Chapter 8: Corps organizations.
With the record of each regiment given in these pages will be found the division and corps to which it belonged.
The history of a regiment is so largely identical with that of its corps, that such information serves at once to familiarize the student with the part which it played in connection with the war. An excessive loss in action, or an immunity from the casualties of battle, requires but little explanation where there is a thorough acquaintance with the history of the division and corps with which the regiment in question was connected.
An additional interest, also, attaches to the record of each command as the history of its corps is fully understood.

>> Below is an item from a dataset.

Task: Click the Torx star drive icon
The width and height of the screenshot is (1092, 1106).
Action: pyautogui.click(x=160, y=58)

The corps badges, which were worn by many commands, were first ordered in the spring of 1863, and were adopted immediately by the Army of the Potomac; but in the Western
armies these badges did not appear on the men's caps until 1864, and then they were only partially adopted.

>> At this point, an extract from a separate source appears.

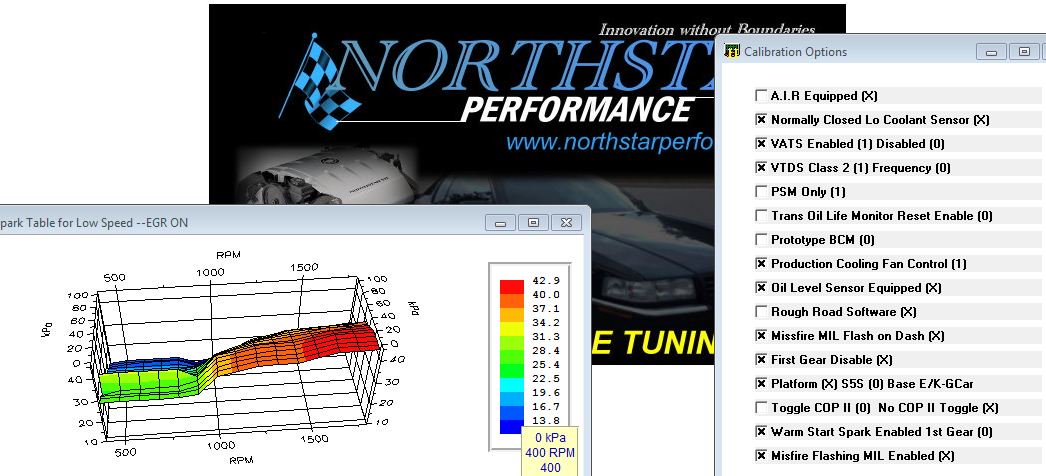The image size is (1046, 476).
Task: Enable the A.I.R Equipped checkbox
Action: pos(761,96)
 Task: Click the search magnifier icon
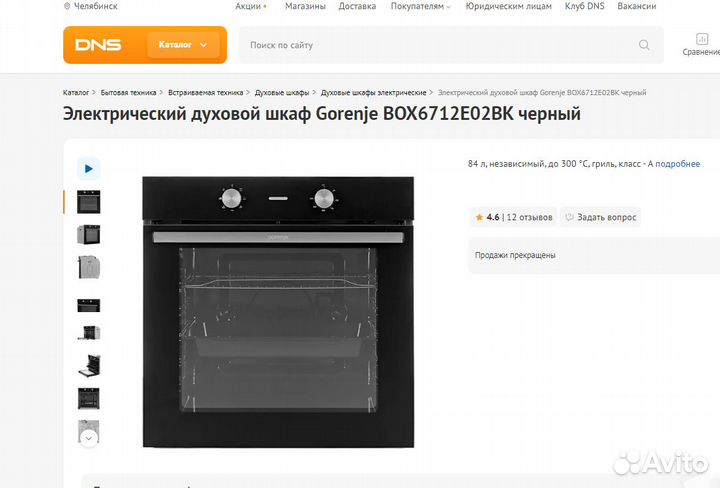(644, 45)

In some corps they were not worn at all. The badges were of various shapes and were stamped out of flannel cloth; in size, they were about an inch and one-half across, and were fastened conspicuously on the men's caps.

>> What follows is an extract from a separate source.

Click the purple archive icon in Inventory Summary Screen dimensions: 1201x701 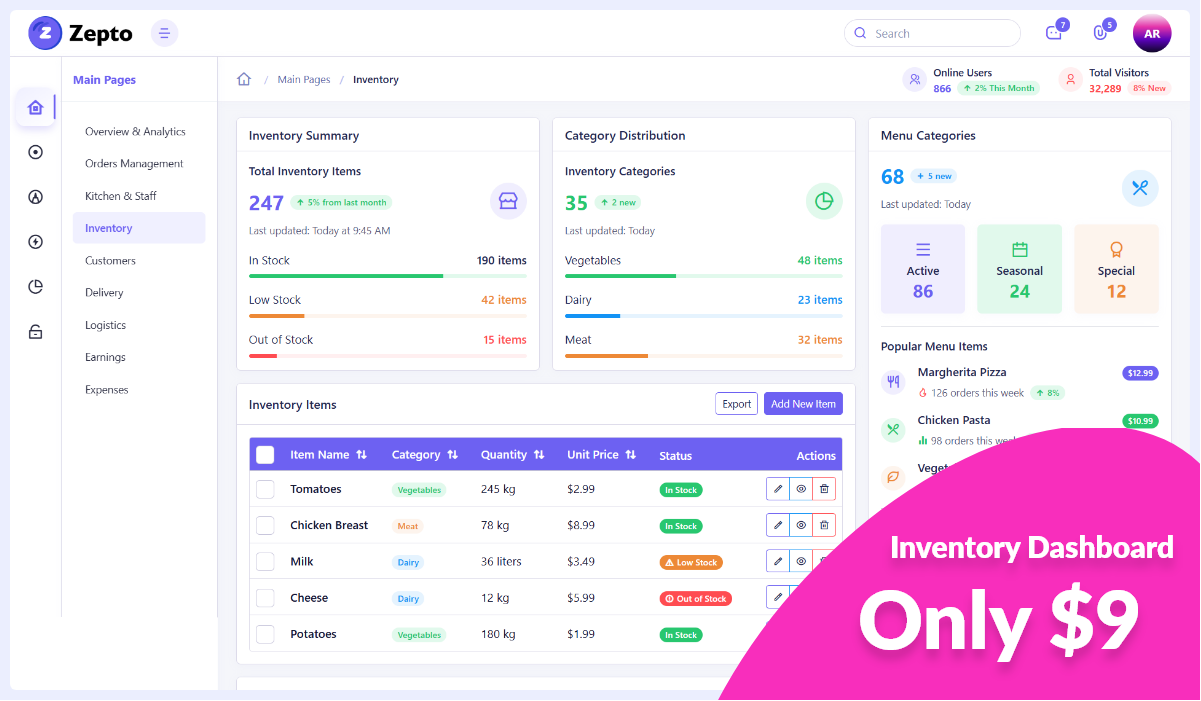point(508,201)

They were of different colors, the first division of each corps wearing red badges; the second, white; and the third, blue.
The idea originated in 1862 in Kearny
's Division, in which the soldiers wore a diamond-shaped shaped piece of flannel on their caps.
The corps badges which were most conspicuous during the war, by reason of their general use, were: the round or disc-shaped badge of the First Corps; the trefoil, or ace of clubs, worn by the Second; the lozenge, or diamond-shaped badge of the Third; the triangular patch of the Fourth; the Maltese cross, of the Fifth; the Greek cross, of the Sixth; the crescent of the Eleventh; the star, of the Twelfth; and the acorn, of the Fourteenth.
The various corps were organized, for the most part, with three divisions, each division containing three brigades, and each brigade consisting of five regiments,--making 45 regiments of infantry in a corps, to which were added about nine batteries of light artillery.
But this form was adhered to only as a general rule, and was varied at times to meet temporary exigencies.
The greatest variation occurred in the brigades, the depletion, at times, of some regiments making additional ones necessary to keep up a proper effective strength.
During the Atlanta campaign
, some brigades in the Fourth and Fourteenth Corps contained nine regiments.
Then, again, a corps would have occasionally four divisions, and some divisions would have four brigades; but such cases were exceptional, and generally proved to be but temporary arrangements.
In 1863 the cavalry were organized into a corps by themselves; prior to that each corps was accompanied by a brigade of cavalry regiments.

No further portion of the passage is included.